Sin este largo preámbulo es difícil entender las tensiones desatadas en el interior del furgón policial donde transcurre, prácticamente, todo el metraje de la película de Mohamed Diab, situada en esos convulsos días del golpe de estado de al-Sisi, cuando todavía no estaba claro quien se mantendría en el poder, y las calles estaban llenas de manifestaciones de un signo y del contrario, con una fuerte represión policial que llenó las cárceles de militantes de los Hermanos Musulmanes y causó miles de víctimas.
Como una metáfora de la locura en la que se encontraba inmersa el país, Diab encierra en un furgón policial a partidarios de Morsi, a seguidores de la revolución de Tharir y a seguidores de Mubarak y al-Sisi, todos compartiendo un mismo y claustrofóbico destino, lleno de angustia, incertidumbres, penalidades y situaciones en las que son embargados por la ira o por la vergüenza, todo ante la mirada de dos periodistas, también detenidos cuando cubrían las manifestaciones callejeras. El conflicto entre ellos se desata continuamente, pero también tienen que unirse cuando la amenaza exterior no hace distinciones entre uno y otro bando, cuando le llueven las piedras, los disparos o los botes de humo.
El furgón policial, como todo el país, parece un barco a la deriva, sin nadie que lo conduzca o, cuando lo hace, es con un rumbo errático, alternando momentos de gran tensión y violencia desatada, con otros en los que nos muestra el lado más humano de los protagonistas que, al fin y al cabo, tienen las mismas preocupaciones, la incertidumbre de ignorar la suerte de los suyos, o del desenlace que depende de quien se haga con el control de las calles y, por lo tanto, con ese furgón que ni tan siquiera tiene un destino fijado.

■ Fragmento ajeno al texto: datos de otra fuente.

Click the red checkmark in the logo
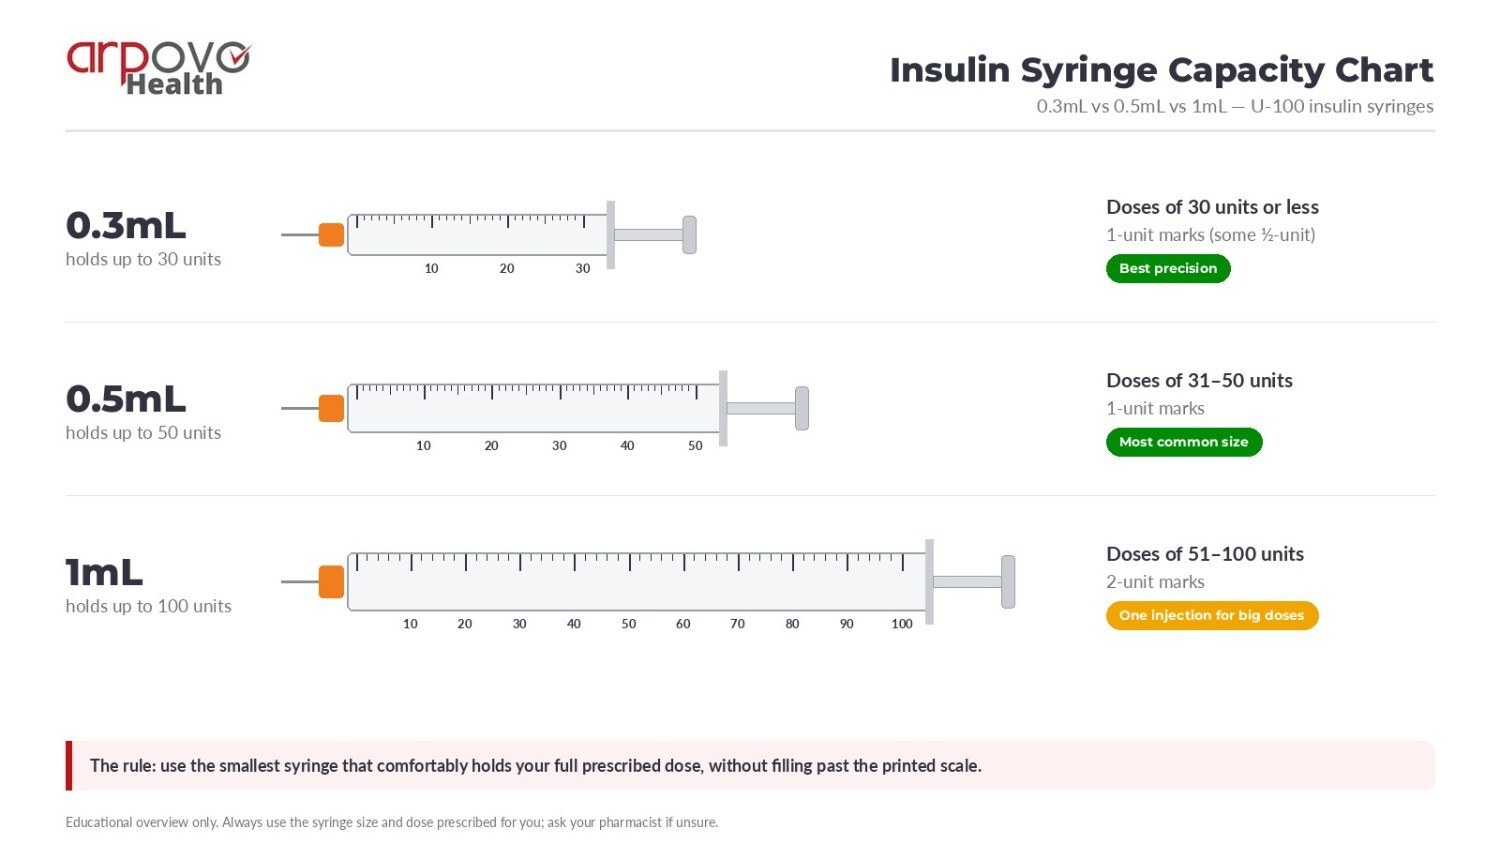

El largo día y la noche más larga, en el interior de esa prisión con ruedas da pie a que surjan las disputas ideológicas, a veces violentas, pero también momentos para la solidaridad, para las dudas o para el heroísmo, con la añoranza, también en algún momento de la película, de los buenos tiempos en los que compartían una causa común, en la plaza de Tharir, en las protestas que derivaron en la caída de Mubarak.
Notable es la visión de la cámara en el reducido espacio del interior del furgón, pero también lo es la visión desde las ventanas laterales y la puerta que los comunica con las calles donde se está produciendo una verdadera guerra entre los manifestantes y las fuerzas policiales, mediante la cual Mohamed Diab nos ofrece una serie de retratos de un país que, después de la esperanza de la revolución, se precipitaba por un abismo en el que, hoy en día sigue sumido.

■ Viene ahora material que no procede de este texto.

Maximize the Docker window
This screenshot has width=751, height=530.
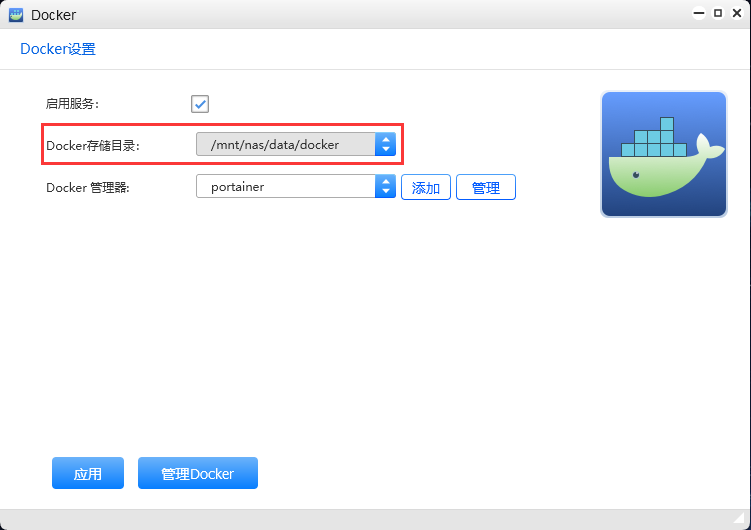pyautogui.click(x=718, y=13)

El rais Abdel Fattah al-Sisi ha sumido al país en una espiral de represión, no solo de los Hermanos Musulmanes, que siguen llenando las cárceles, a la vez que se ha tenido que enfrentar con un grupo islámico más radical, Willat Sinaí, afiliado al Daesh, que ha dado golpes muy duros a las fuerzas regulares, a pesar del apoyo logístico a estas de EEUU e Israel. Con una economía colapsada y un endeudamiento público inasumible, con las cifras de contagio por covid 19 más altas del continente, y sin una estrategia para combatir la expansión de la pandemia, la población, como en 2011 y 2013, ha vuelto a ocupar las calles, desafiando la durísima represión del régimen, la cárcel, la tortura y las ejecuciones sumarias. Parece que Egipto sigue viajando en ese furgón policial que nos dibuja Mohamed Diab, directo hacia un nuevo abismo.